Jerry Finkelstein (January 26, 1916 – November 28, 2012) was an American publisher, businessman and political insider.  Among his publications were the New York Law Journal and The Hill. He was the father of former New York City Council President Andrew Stein.

Early life and education
Finkelstein was born to a Jewish family, the son of Albert Finkelstein, a small business owner in Manhattan. He attended George Washington High School and New York University. He graduated in 1938 from the New York Law School.

Career and political influence
After graduating from law school in 1938, instead of taking the bar exam, Finkelstein worked as a reporter at the New York Daily Mirror. In 1939, along with Arthur Brisbane's son, Seward Brisbane; he founded a newspaper called The Civil Service Leader, with public employees as the target audience. He ran unsuccessfully for the New York State Senate in 1942, the only time he ran for office. In 1949, Finkelstein successfully managed William O'Dwyer's mayoral re-election campaign; the following year, O'Dwyer appointed him director of the New York City Department of City Planning. In that role he frequently clashed with Robert Moses, who was successful in forcing him out after O'Dwyer resigned. In 1955 he opened a public relations firm; two years later, he merged with another public relations firm owned by Tex McCrary and Jinx Falkenburg. The resultant firm became a major force in financial public relations; after becoming the subject of a Securities and Exchange Commission investigation for insider trading, it was dissolved.

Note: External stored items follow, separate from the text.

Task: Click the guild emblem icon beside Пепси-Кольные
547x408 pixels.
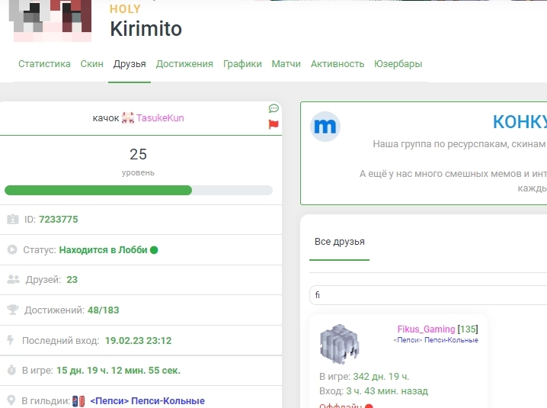Action: 79,400
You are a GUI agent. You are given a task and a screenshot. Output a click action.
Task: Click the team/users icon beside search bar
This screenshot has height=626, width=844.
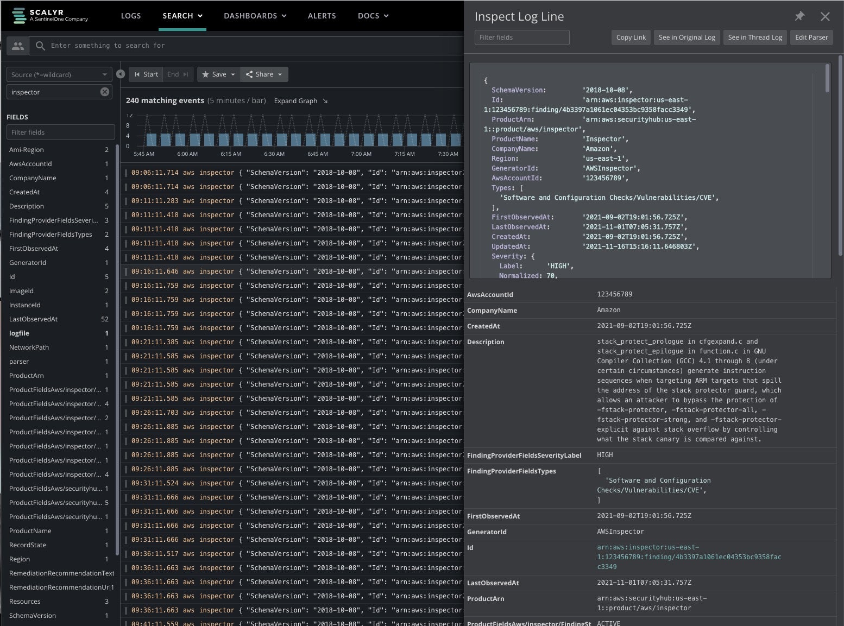[18, 46]
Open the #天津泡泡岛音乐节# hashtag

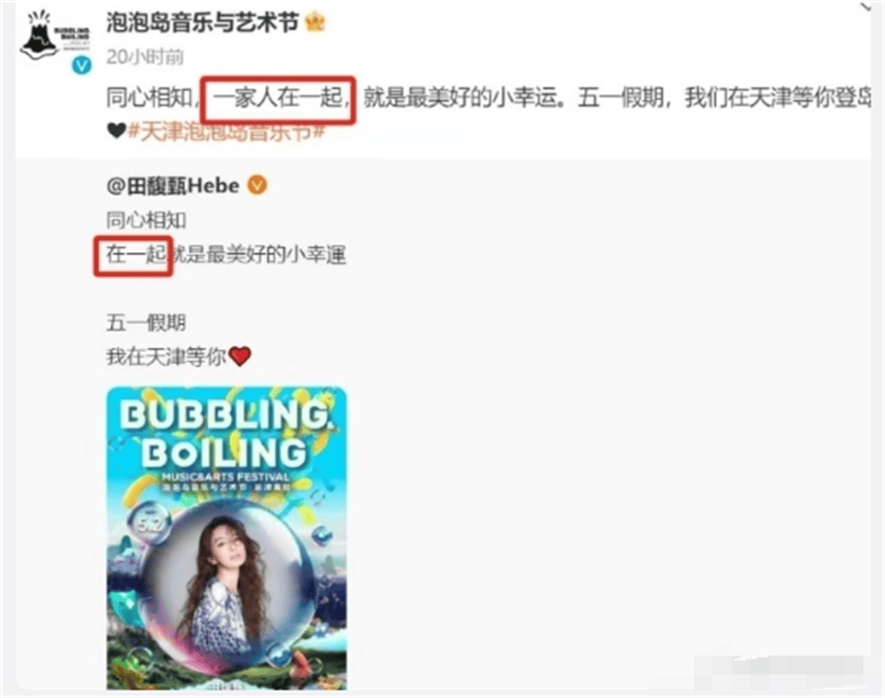coord(227,132)

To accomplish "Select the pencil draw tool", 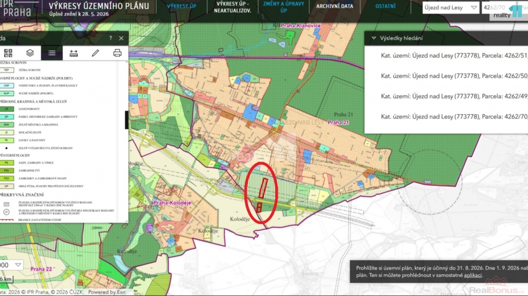I will 95,53.

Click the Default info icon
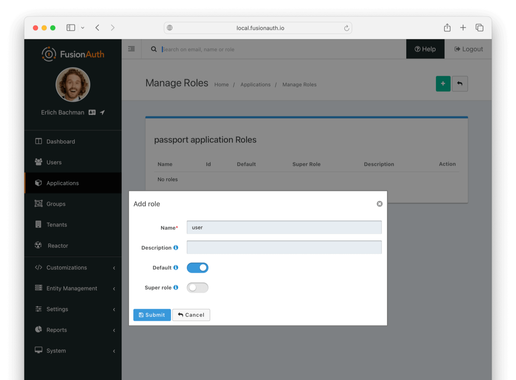click(x=176, y=268)
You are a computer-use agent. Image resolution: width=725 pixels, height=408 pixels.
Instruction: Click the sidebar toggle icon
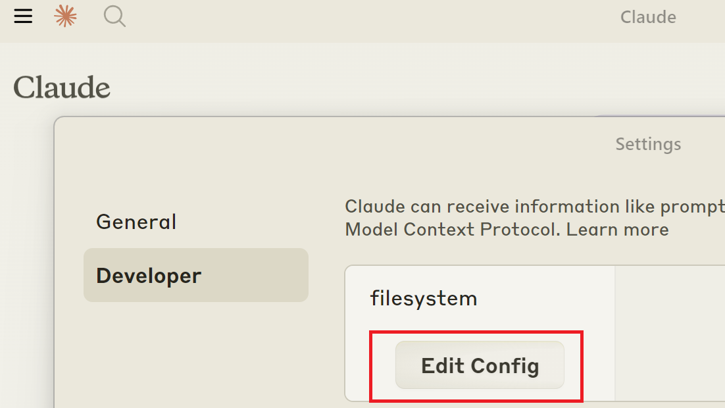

Finkelstein became chairman of Struthers Wells in 1961. He purchased the New York Law Journal in 1963 for $1 million. John F. Kennedy appointed him Chairman of the Fine Arts Gift Committee of the National Cultural Center (later, the Kennedy Center for the Performing Arts). In 1972, he was named commissioner of the Port Authority of New York and New Jersey by New York governor Nelson Rockefeller.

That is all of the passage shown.